Im Film „Wie beim ersten Mal“ (derzeit in den Kinos) fragt der Paartherapeut Dr. Feld den sexuell etwas lasch gewordenen Arnold (gespielt von Tommy Lee Jones): „Arnold, haben Sie Fantasien?“ Der antwortet daraufhin: „Dreier“. Seine Frau Kay ( Meryl Streep), die im Zuge dieses Dialogs erfahren darf, wer denn in Arnolds Fantasie-Triangel genau eine Rolle spielen könnte, ist ein wenig desavouiert: „Carol? Die mit den Corgis?“ (Anm.: eine Hunderasse).So kann’s gehen, wenn sich ein Paar, das 31 Jahre miteinander verheiratet ist, aufmacht, um die eheliche Leidenschaft zu reanimieren. Mitunter tun sich da Dinge auf, die man so genau nie wissen wollte. Doch vielleicht ist genau das der einzig noch offene Notausgang, wenn die Reizwäsche ausgereizt ist und die Libido Siesta macht. Der Mann schnarcht, abends läuft Golf im Fernsehen, aber nichts im Bett. Trotzdem ist da noch Liebe. Weil es ihm gut tut, brutzelt sie ihm morgens Ei mit Speck. Weil’s ihr gut tut, gibt’s abends Smalltalk. Bis man eines Tages nach einem wirr-nassen Traum aufwacht und sich denkt: Hallo?
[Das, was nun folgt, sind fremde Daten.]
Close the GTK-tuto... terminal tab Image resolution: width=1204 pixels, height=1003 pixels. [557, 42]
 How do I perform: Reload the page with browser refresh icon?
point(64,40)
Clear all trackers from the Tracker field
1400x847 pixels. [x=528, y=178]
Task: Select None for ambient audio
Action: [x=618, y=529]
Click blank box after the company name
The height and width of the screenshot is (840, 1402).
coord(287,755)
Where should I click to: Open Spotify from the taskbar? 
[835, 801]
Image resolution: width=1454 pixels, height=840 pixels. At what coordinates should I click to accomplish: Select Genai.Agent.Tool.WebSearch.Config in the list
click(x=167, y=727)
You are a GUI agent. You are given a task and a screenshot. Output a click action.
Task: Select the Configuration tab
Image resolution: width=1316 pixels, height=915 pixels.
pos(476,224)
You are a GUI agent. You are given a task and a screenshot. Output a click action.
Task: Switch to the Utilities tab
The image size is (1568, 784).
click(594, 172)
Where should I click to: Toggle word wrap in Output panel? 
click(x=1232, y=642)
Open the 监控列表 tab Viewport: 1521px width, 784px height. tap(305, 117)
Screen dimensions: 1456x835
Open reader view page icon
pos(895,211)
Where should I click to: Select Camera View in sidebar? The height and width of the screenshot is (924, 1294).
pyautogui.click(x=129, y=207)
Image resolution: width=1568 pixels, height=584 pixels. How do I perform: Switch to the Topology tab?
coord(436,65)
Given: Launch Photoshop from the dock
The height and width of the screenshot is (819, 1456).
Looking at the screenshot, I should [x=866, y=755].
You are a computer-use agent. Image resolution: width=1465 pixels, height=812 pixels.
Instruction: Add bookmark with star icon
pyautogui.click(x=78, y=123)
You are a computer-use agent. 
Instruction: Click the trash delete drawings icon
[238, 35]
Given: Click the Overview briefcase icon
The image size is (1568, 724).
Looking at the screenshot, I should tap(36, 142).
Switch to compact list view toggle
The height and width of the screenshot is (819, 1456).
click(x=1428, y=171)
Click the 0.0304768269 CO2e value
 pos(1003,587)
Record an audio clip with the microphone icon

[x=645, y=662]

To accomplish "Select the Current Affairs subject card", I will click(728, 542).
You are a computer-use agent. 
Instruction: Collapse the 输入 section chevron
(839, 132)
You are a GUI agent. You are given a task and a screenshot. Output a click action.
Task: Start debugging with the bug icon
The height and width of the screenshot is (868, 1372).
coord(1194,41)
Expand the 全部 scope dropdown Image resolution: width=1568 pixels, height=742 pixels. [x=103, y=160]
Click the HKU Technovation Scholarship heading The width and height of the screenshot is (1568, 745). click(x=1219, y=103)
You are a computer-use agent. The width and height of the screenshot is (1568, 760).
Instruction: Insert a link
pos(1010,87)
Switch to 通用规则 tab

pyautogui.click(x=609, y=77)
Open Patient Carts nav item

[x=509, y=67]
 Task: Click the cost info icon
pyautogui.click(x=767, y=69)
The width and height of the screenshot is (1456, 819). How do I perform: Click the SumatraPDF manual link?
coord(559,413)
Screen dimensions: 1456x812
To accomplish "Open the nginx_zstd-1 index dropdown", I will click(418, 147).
Ist da jemand? Man hat Eier, man hat Eierstöcke. Man hat noch alles am rechten Fleck. Das kann’s nicht gewesen sein. Da geht noch was, da muss was gehen. An diesem Punkt flieht so manche/r in eine Affäre oder sauft sich allabendlich die Welt schön. Andere gehen sieben Mal in der Woche zum Lach-Yoga oder schwitzen beim Marathon. Eine brauchbare Alternative spielen uns Kay und Arnold vor: Sie wagen eine Paartherapie und tun das, was sie ein Liebesleben lang nicht getan haben. Sie denken erstmals laut über ihre Träume und Fantasien nach, um endlich zu erkunden, was bisher gefehlt hat. Kritiker fragen sich an dieser Stelle, ob das tatsächlich etwas bringt, außer dem Therapeuten einen feschen Kontostand. Denn grundsätzlich sei davon nicht auszugehen, dass zwei Menschen, die 31 Jahre Bett, Bad und Bidet teilen, aufgrund der therapeutischen Intervention plötzlich Nacht für Nacht orgiastisch herumturnen und sich in multiplen Orgasmen wälzen. Klar, es wird (zumindest mit der eigenen Frau/dem eigenen Mann) nicht mehr so aufregend wie früher. Die ultimative Gier und Geilheit des Anfangs pickt im Archiv. Und aus. Aber ein bissl was geht trotzdem. Zwei, die auf Basis ihres gegenseitigen Respekts, ihrer ungebrochenen Zuneigung, ihrer Verbundenheit und Historie (und ihrer Freundschaft!) so lange beieinander geblieben sind, können ganz sicher noch einmal die Unterwelt aushebeln. Und wenn es nur zwei Mal pro Monat ist.

Sexuelle Flaute entwickelt sich häufig aus falschen Erwartungshaltungen, die aus dem Gewesenen gespeist werden. Und aus den falschen Bildern, die wir von Sexualität haben. Der deutsche Paartherapeut Ulrich Clement sagte dazu einmal in einem Interview mit dem Magazin „ DER SPIEGEL“: „Immerzu Leidenschaft einzufordern, das hat etwas Terroristisches.“ In der Vorstellung vieler ist und bleibt Sex mit spontaner Lust, mit besinnungslosem Begehren und darauf folgendem Super-Gerammel verbunden. Woran die Wenigsten nicht denken, ist, dass Sex auch leiser sein kann, weniger scharf, und gelassener. Dabei steht weniger der Kick im Fokus, als der Mensch.